What more could I possibly want, especially on the holiest day of the year?

As I have gotten older, the traditions of Christmas have changed for me.  For the past several years, I haven’t decorated trees, or put up wreaths and holly, or accepted presents.  I usually like to spend Christmas alone in meditation.  Some people find this unusual but for me it is the best way to honor the Savior without the distraction and stress that usually comes with the holiday.  I enjoy simple pleasures.

For example, I woke up at around 2 am on Christmas morning.  I climbed out of bed and walked into the living room.  I had a strong desire to look out of the big picture window and stare at the dark night sky and gaze at the stars.  But instead of darkness and stars, I find a night white with quietly falling snow.  I sat snuggled up in a blanket on the living room couch as I leaned towards the window and watched the snowflakes magically dancing across the front lawn.  I prayed, meditated, and sang songs Christmas carols to myself.  My mind also kept swirling around the events of the day.  The afternoon of Christmas Eve, 2017, was spent going out to lunch with my brother, sister-in-law, and nephew.  The day was full of laughter as my brother and nephew tried to “out-funny” each other.  I tried to compete with them, too, but I couldn’t keep up with their quick wits and sly one-liners.  I’m usually laughing too hard at their comedic challenge to think of anything funny to say.  But that’s okay, because I have since become one of the best laughers around.  This afternoon was no different; the event ended again with my brother mockingly yelling to his son, “You’re grounded for being funnier than I am.”  And again, I found myself laughing joyfully before I finally got up from the couch and went back to bed to snuggle warmly and contentedly under the covers.

When I awoke again on Christmas morning, I carefully drove my car across the dusting of snow on the side streets to the local Quiktrip.  I parked in a narrow space at the far end of the small lot.  I grabbed my purse and climbed out of my vehicle.  As I walked toward s the entrance, I noticed a young woman holding the door open for several people who walked into the convenient store.  Her back was towards me so all I could see was her long, dark blond hair that flowed over the collar and down the back of her black and white checked winter coat.  I approached the woman and circled around in front of her to get to the door.  I reached out my hand to take the door from her, but she pulled back away from me before swinging her hand towards the entrance.

“No, please, go ahead,” the woman said to me as I now saw her sweet face and beautiful, big smile.

“Oh, you don’t have to do that,” I said to her.  But then I stopped and smiled at her as something my brother, Tony, always said to me.  Whenever I refused gifts or tried to be defiantly independent, Tony would tell me, “Don’t deny other people the right to be good to you.”  So, now, I smiled at this young woman and realized that she was giving me a gift.  Kindness, the willingness to do simple things for other people, is a dying art lately.  So, now, I looked at this woman and said, “That’s very sweet of you.  Thank you so much.”

**Directions:**
1. In the Christmas essay, what store did the writer drive to on Christmas morning?
2. Pick up the Christmas essay after its final sentence and write the next part.

**Entries shown:**
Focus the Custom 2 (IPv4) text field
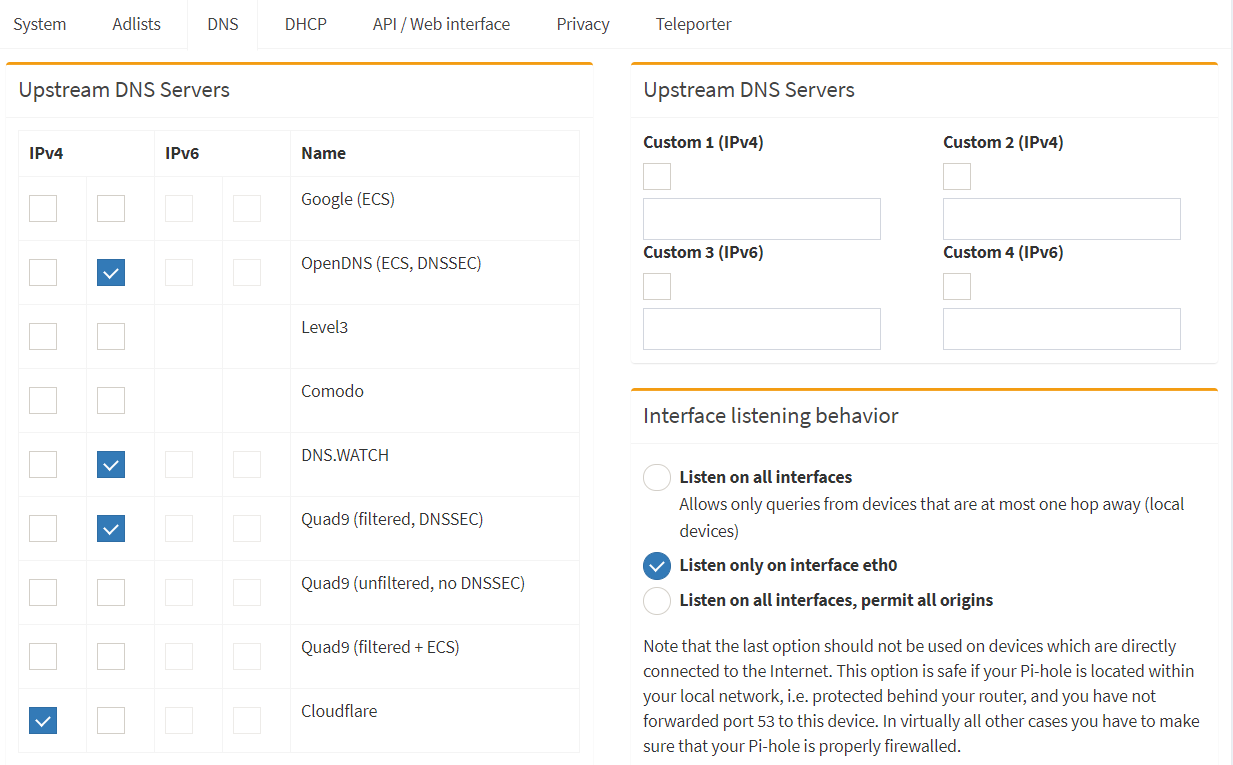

---

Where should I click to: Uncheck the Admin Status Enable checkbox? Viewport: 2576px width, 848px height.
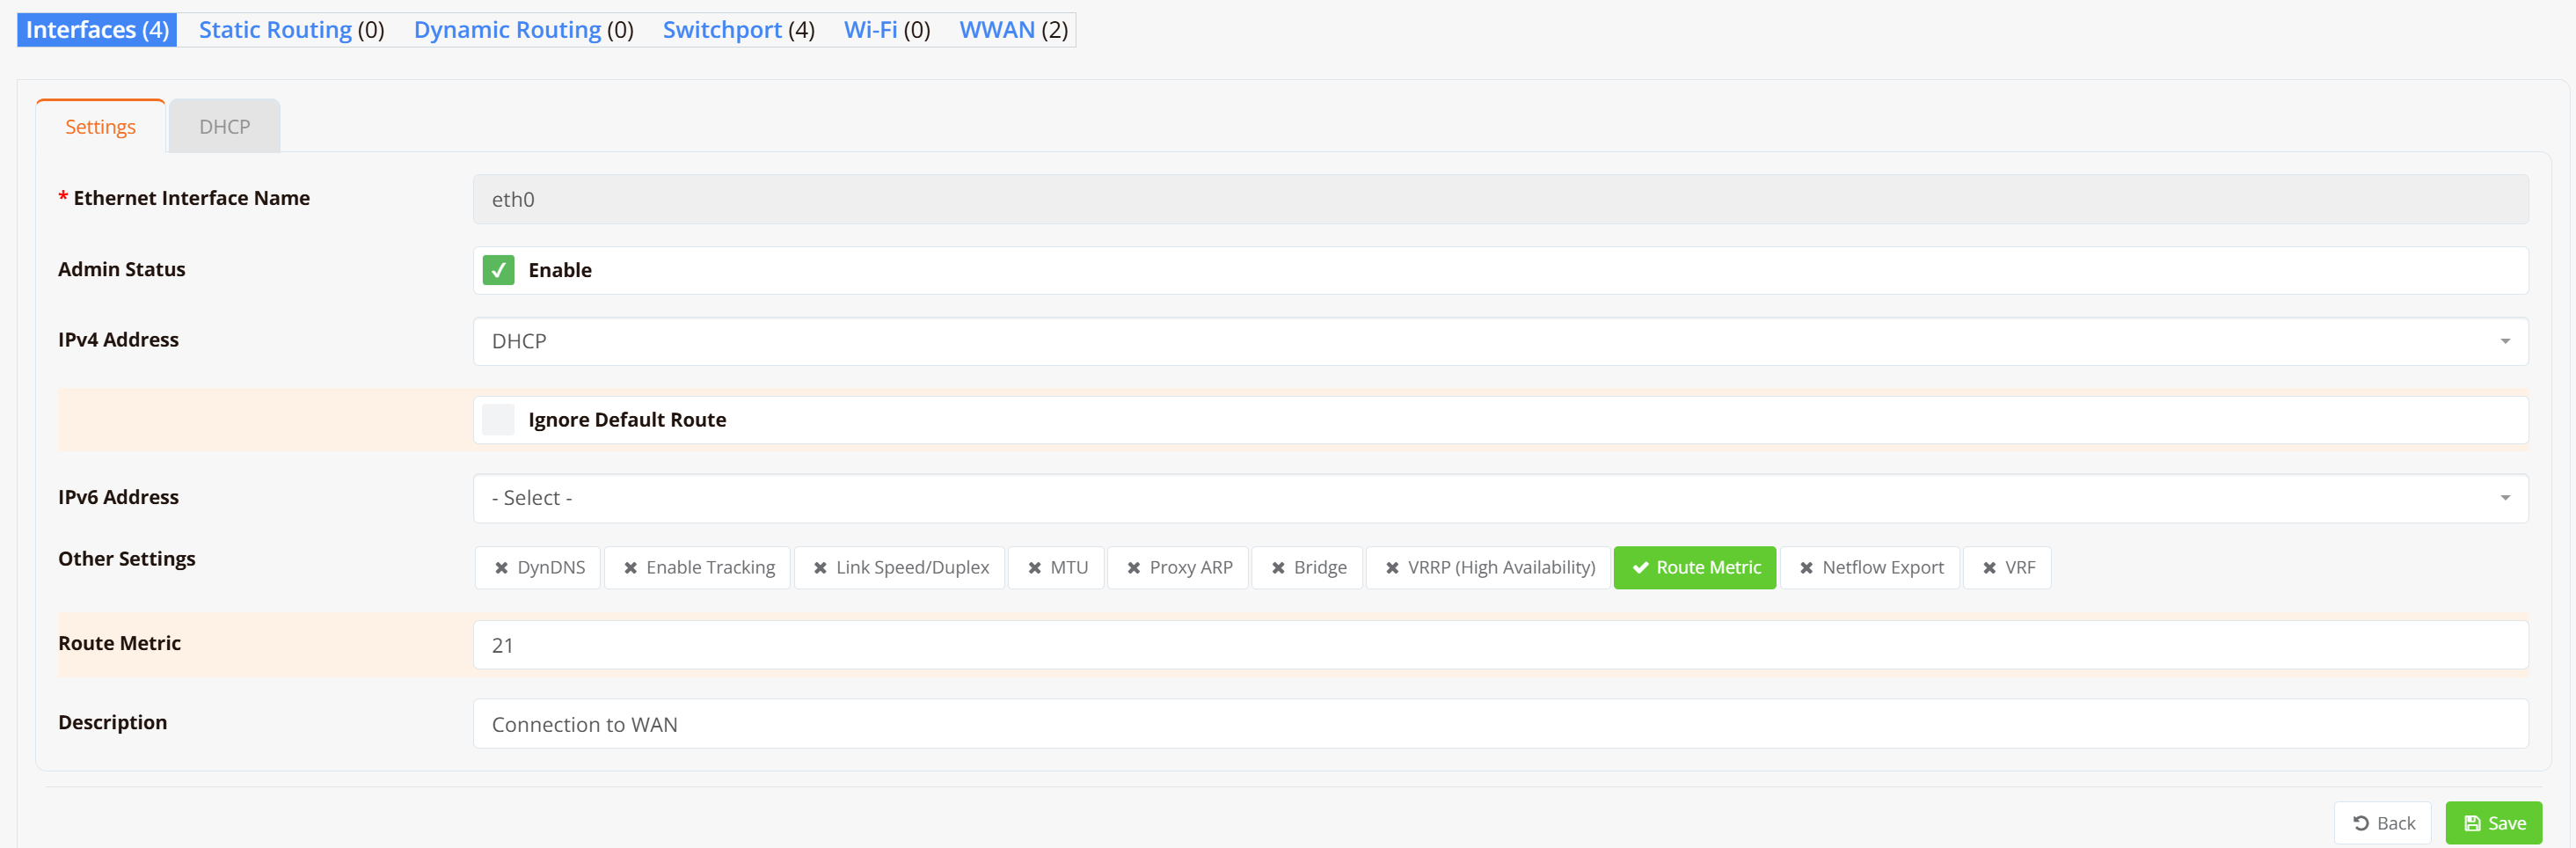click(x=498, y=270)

**Results of the tasks:**
1. The local Quiktrip.

2.
As I walked through the door the woman held open for me, she happily shouted out, “Merry Christmas.”

“Thank you.  You, too,” I said back as I stepped into the warmth of the crowded store.  I couldn’t help laughing as I looked around at the other patrons.  Everyone was wrapped up in a heavy coat to ward off the winter chill.  And yet, underneath the coats, everyone was wearing cozy, colorful, flannel pajamas or tattered, comfortable sweats.  I have found my people, I thought with a laugh.  I, too, had just slipped on an old jacket over my sweats before leaving the house.  I love people best at their natural quirkiness.  I love people who are just as comfortable walking around in nightwear as they are in business suits.  And, of course, today was a day like no other as everyone politely dodged around each other as they whispered, “Excuse me,” “No, you first,” and “Merry Christmas.”  I listened to the joyful, happy voices as I paid for my coffee and walked back out to my car.

I spent the rest of Christmas day in quiet contemplation.  I was feeling blissful and at peace, just the way Christmas is supposed to be.

So, see, there wasn’t anything I needed for Christmas.  But I had received the best gifts of all: laughter, kindness, peace…and once again, I had received from God and the Savior the perfect Christmas holiday!

 

 

 

Kansas Winters

My sister-in-law, Mary, said it best.  “It must be great to be a meteorologist.  It’s the only job where you can be consistently wrong and still get paid!”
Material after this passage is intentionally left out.